Demucs is a state-of-the-art music source separation model, currently capable of separating drums, bass, and vocals from the rest of the accompaniment. Demucs is based on a U-Net convolutional architecture inspired by Wave-U-Net. The v4 version features Hybrid Transformer Demucs, a hybrid spectrogram/waveform separation model using Transformers. It is based on Hybrid Demucs (also provided in this repo), with the innermost layers replaced by a cross-domain Transformer Encoder. This Transformer uses self-attention within each domain, and cross-attention across domains. The model achieves a SDR of 9.00 dB on the MUSDB HQ test set. Moreover, when using sparse attention kernels to extend its receptive field and per source fine-tuning, we achieve state-of-the-art 9.20 dB of SDR.

Stem Order

By default the stems are returned in the following order:

  1. Vocals
  2. Drums
  3. Bass
  4. Other

If selected model is htdemucs_6s the following additional stems are returned:

  1. Guitar
  2. Piano

If the two_stem Option is selected stems are returned in the following order:

  1. Stem selected
  2. Other stems

Usage

To use this function, you need to call the demucs function with the sieve library with following parameters:

  • audio - Audio file (mp3,wav,flac) to be seperated
  • model - The model to be used for audio separation. Default is "htdemucs_ft". Available models are given below
  • two_stems - The two_stems option seperates the stem chosen from the rest of the stems.
  • overlap - option controls the amount of overlap between prediction windows. Default is 0.25 (i.e. 25%) which is probably fine. It can probably be reduced to 0.1 to improve a bit speed.
  • shifts - The number of shifts to be used. performs multiple predictions with random shifts (a.k.a the shift trick) of the input and average them. This makes prediction SHIFTS times slower. Default is 0
  • mp3 - If True, the audio will be saved as mp3. Default is False
  • Returns - A background audio and a foreground audio.

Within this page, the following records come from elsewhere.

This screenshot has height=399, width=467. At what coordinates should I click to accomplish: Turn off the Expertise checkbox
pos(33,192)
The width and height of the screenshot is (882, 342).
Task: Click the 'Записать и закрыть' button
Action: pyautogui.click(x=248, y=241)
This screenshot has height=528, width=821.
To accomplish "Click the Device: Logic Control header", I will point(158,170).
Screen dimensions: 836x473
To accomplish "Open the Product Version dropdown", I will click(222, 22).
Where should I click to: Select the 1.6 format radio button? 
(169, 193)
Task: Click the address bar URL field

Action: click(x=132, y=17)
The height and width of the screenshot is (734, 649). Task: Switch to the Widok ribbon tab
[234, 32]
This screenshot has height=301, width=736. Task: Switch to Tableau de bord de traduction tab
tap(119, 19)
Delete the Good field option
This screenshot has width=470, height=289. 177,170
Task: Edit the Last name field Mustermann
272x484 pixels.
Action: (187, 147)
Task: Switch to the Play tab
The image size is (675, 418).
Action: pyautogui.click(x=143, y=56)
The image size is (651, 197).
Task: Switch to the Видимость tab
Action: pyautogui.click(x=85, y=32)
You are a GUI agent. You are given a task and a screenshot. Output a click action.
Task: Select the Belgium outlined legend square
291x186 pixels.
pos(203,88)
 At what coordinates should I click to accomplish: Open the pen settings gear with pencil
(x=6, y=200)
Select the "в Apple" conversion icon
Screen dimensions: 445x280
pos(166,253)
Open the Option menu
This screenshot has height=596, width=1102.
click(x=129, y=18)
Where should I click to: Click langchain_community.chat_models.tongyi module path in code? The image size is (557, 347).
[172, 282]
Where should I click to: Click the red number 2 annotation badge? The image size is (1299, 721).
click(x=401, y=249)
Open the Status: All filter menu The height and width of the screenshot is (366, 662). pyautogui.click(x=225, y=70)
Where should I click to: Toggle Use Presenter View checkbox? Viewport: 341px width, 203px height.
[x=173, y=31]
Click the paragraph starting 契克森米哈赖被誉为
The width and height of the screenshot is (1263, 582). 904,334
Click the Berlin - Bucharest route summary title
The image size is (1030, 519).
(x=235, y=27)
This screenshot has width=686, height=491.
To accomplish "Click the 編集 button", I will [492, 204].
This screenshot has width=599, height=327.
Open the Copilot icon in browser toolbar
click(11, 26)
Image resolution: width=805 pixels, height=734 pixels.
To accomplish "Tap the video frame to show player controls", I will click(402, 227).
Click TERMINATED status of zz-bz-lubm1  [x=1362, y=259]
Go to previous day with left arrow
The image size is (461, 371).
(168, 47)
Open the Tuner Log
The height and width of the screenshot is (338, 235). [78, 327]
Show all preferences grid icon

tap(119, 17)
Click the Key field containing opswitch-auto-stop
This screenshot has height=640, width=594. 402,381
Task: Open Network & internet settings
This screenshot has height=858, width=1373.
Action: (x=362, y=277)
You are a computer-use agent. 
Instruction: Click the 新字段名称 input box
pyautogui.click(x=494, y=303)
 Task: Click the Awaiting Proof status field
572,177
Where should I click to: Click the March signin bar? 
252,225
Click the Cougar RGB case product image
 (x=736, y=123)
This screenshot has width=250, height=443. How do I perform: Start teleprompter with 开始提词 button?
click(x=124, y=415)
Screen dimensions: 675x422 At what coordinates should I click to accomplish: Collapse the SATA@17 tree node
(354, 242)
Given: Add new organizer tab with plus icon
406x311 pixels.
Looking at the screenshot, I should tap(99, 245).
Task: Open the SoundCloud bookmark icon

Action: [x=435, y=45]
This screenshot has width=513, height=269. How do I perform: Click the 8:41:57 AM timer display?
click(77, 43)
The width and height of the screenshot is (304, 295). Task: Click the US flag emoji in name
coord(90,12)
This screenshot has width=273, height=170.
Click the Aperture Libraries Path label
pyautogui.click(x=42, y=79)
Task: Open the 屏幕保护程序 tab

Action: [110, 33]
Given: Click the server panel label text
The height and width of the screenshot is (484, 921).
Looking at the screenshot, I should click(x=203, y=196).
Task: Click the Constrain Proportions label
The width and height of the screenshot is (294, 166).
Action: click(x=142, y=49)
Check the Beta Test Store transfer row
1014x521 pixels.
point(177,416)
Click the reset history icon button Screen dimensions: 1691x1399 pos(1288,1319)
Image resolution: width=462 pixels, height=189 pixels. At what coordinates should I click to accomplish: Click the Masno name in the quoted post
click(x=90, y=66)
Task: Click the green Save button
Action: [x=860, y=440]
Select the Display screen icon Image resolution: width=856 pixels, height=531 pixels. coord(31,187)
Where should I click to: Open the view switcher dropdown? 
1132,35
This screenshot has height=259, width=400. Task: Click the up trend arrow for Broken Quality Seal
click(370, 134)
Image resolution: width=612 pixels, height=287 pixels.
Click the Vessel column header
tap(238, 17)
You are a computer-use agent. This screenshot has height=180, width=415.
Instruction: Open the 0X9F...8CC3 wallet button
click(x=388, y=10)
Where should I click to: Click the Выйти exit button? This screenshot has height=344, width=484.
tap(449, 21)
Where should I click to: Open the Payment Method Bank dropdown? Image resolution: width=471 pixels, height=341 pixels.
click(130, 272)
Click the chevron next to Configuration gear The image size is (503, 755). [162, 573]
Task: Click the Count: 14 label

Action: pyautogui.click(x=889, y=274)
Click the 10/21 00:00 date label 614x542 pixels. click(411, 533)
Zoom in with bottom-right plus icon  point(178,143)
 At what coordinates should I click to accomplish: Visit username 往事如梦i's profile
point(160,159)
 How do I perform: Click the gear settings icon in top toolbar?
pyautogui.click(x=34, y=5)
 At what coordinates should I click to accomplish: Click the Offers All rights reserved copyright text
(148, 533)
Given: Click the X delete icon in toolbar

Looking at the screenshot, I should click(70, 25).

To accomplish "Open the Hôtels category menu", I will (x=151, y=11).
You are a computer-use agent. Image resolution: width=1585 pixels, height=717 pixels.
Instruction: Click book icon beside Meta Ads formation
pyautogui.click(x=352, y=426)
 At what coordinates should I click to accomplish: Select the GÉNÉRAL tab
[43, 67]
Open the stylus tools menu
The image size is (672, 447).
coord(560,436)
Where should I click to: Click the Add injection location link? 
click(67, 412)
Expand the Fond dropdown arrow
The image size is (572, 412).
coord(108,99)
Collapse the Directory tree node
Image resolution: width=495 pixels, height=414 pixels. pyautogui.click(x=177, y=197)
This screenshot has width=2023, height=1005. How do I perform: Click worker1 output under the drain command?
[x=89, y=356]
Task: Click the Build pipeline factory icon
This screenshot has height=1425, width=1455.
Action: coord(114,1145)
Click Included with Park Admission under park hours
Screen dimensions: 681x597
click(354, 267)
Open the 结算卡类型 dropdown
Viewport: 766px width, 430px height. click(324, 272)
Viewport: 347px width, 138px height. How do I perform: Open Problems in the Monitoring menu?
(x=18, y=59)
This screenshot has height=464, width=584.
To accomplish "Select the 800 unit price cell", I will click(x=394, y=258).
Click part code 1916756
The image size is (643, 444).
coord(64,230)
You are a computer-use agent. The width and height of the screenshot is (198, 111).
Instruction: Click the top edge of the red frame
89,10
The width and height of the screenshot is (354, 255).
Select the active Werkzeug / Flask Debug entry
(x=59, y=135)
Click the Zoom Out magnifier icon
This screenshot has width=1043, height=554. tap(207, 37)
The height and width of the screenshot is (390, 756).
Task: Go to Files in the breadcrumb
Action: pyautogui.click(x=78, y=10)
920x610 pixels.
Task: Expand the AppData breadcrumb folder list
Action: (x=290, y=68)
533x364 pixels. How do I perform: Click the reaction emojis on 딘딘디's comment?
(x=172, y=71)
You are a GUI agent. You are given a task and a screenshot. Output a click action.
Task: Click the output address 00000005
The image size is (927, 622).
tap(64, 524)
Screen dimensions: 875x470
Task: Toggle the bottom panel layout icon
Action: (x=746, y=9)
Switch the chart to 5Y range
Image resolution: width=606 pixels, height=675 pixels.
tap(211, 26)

Available Models and details

  • htdemucs: First version of Hybrid Transformer Demucs. Trained on MusDB + 800 songs. Default model.
  • htdemucs_ft: Fine-tuned version of htdemucs, separation will take 4 times more time but might be a bit better. Same training set as htdemucs.
  • htdemucs_6s: 6 sources version of htdemucs, with piano and guitar being added as sources. Note that the piano source is not working great at the moment.
  • hdemucs_mmi: Hybrid Demucs v3, retrained on MusDB + 800 songs.
  • mdx: Trained only on MusDB HQ, winning model on track A at the MDX challenge.
  • mdx_extra: Trained with extra training data (including MusDB test set), ranked 2nd on the track B of the MDX challenge.
  • mdx_q, mdx_extra_q: Quantized version of the previous models. Smaller download and storage but quality can be slightly worse.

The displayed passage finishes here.